1R13 Maintenance Risk Assessments and Emergent Work Evaluation

a. Inspection Scope

For planned online work and/or emergent work that affected the risk significant systems as listed below, the inspectors reviewed licensee maintenance risk assessments and actions taken to plan and control work activities to effectively manage and minimize risk.

The inspectors verified that risk assessments and risk management actions (RMA) were being conducted as required by 10 CFR 50.65(a)(4) and applicable procedures such as SPP-6.1, Work Order Process Initiation, SPP-7.1, Work Control Process and 0-TI-367, BFN Dual Unit Maintenance Matrix. The inspectors also evaluated the adequacy of the licensees risk assessments and the implementation of RMAs.

  • 2B and 2D CS Pumps, 1B CRD Pump, Battery and Battery Board #3 Out of Service (OOS)
  • Battery and Battery Board #3, 3A CRD Pump, and 3EA LPCI MG Set OOS
  • Unit 3 SLC System (both trains), and 3A CRD Pump OOS
  • 1B 480 Shutdown Board, D EDG, and D3 EECW Pump OOS
  • 2A CRD Pump and Unit 2 Division 1 CS System OOS
  • Work week 2629

b. Findings

No findings of significance were identified

1R15 Operability Evaluations

Routine Baseline Review

a. Inspection Scope

The inspectors reviewed the operability/functional evaluations listed below to verify technical adequacy and ensure that the licensee had adequately assessed TS operability. The inspectors also reviewed applicable sections of the UFSAR to verify that the system or component remained available to perform its intended function. In addition, where appropriate, the inspectors reviewed licensee procedure SPP-3.1, Corrective Action Program, Appendix D, Guidelines for Degraded/Non-conforming Condition Evaluation and Resolution of Degraded/Non-conforming Conditions, to ensure that the licensees evaluation met procedure requirements. Furthermore, where applicable, inspectors reviewed implemented compensatory measures to verify that they worked as stated and that the measures were adequately controlled. The inspectors also reviewed PERs on a daily basis to verify that the licensee was identifying and correcting any deficiencies associated with operability evaluations.

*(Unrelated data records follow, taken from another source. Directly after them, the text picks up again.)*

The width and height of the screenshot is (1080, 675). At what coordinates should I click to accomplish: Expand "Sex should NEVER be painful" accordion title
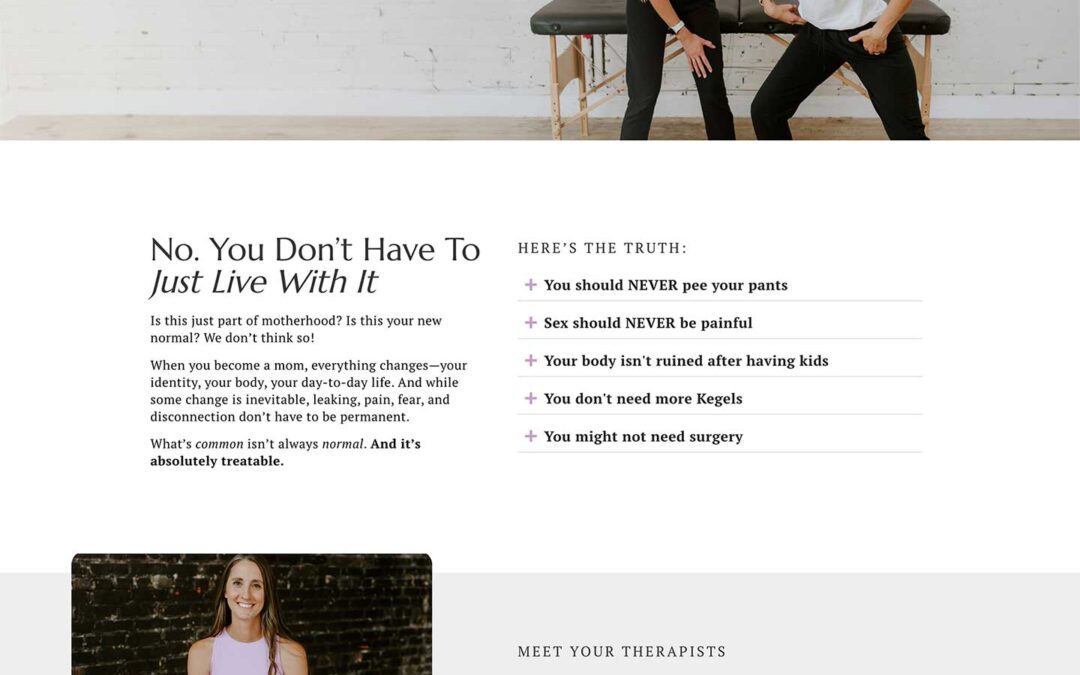pos(647,323)
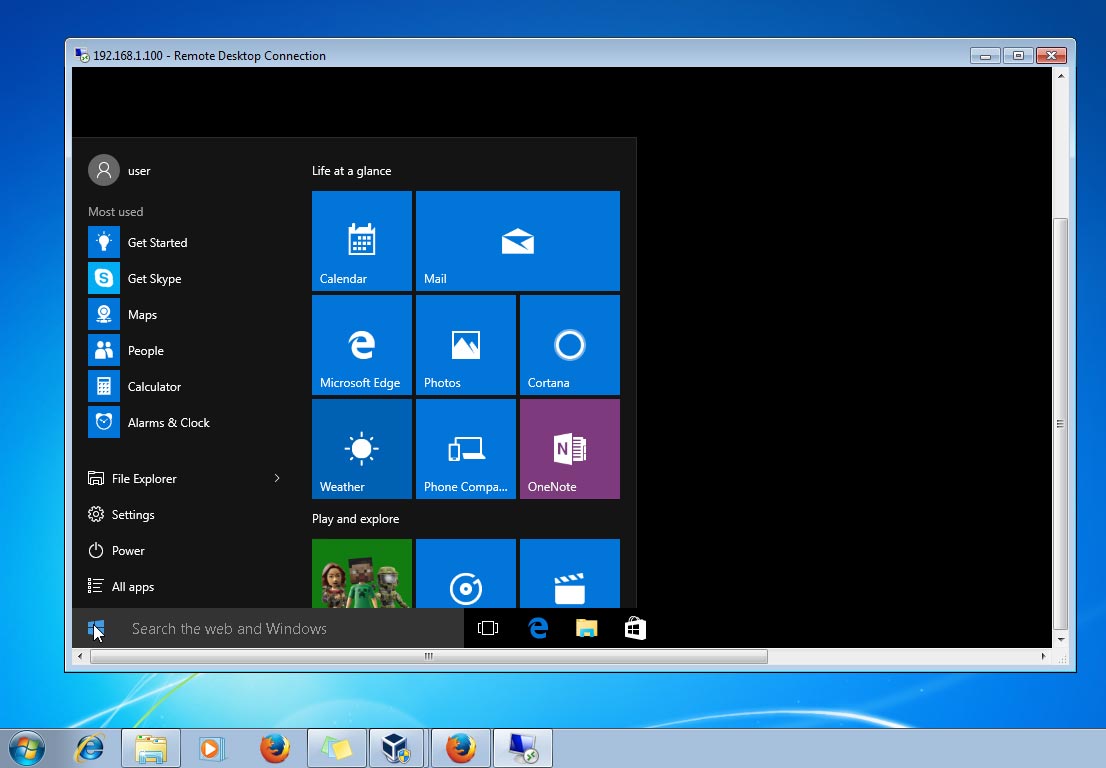Open Cortana from its tile
1106x768 pixels.
point(569,344)
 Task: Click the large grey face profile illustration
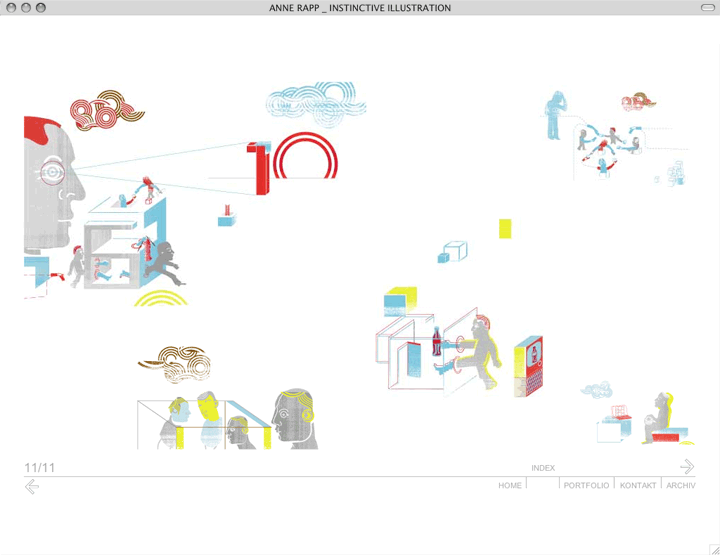tap(50, 185)
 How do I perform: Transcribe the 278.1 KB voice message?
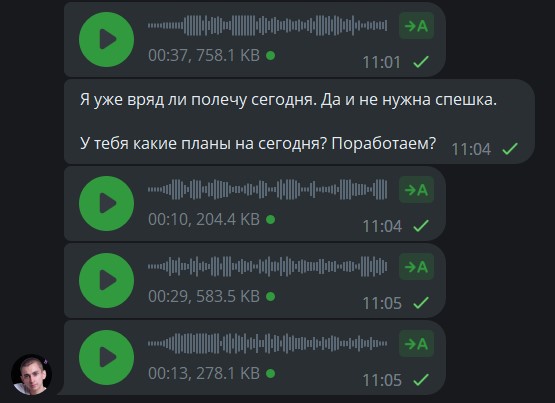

  • Unit 1 and 2 EDGs B, C & D Misaligned Brush Spring Clips (PER 106157)
  • A RHRSW Pump Room Sump Pump A Vacuum Breaker Blocked By Plastic Cover (PER 106821)
  • Unit 1, 2 & 3 Fuel Pool Cooling Discharge Check Valves Failing To Fully Close (PER 108398)
  • Unit 2 CS Injection Valves 2-CKV75-25 & 26 Seat Leakage (PER 103954)

b. Findings

No findings of significance were identified.

1R19 Post-Maintenance Testing

a. Inspection Scope

The inspectors reviewed the post-maintenance tests (PMT) listed below to verify that procedures and test activities confirmed system, structure, or component (SSC)operability and functional capability following maintenance. The inspectors reviewed the licensees completed test procedures to ensure any of the SSC safety function(s) that may have been affected were adequately tested, that the acceptance criteria were consistent with information in the applicable licensing basis and/or design basis documents, and that the procedure had been properly reviewed and approved. The inspectors also witnessed the test and/or reviewed the test data, to verify that test results adequately demonstrated restoration of the affected safety function(s). The inspectors also verified that PMT activities were conducted in accordance with applicable work order (WO) instructions, or procedural requirements, including SPP-6.3, Post-Maintenance Testing, and MMDP-1, Maintenance Management System.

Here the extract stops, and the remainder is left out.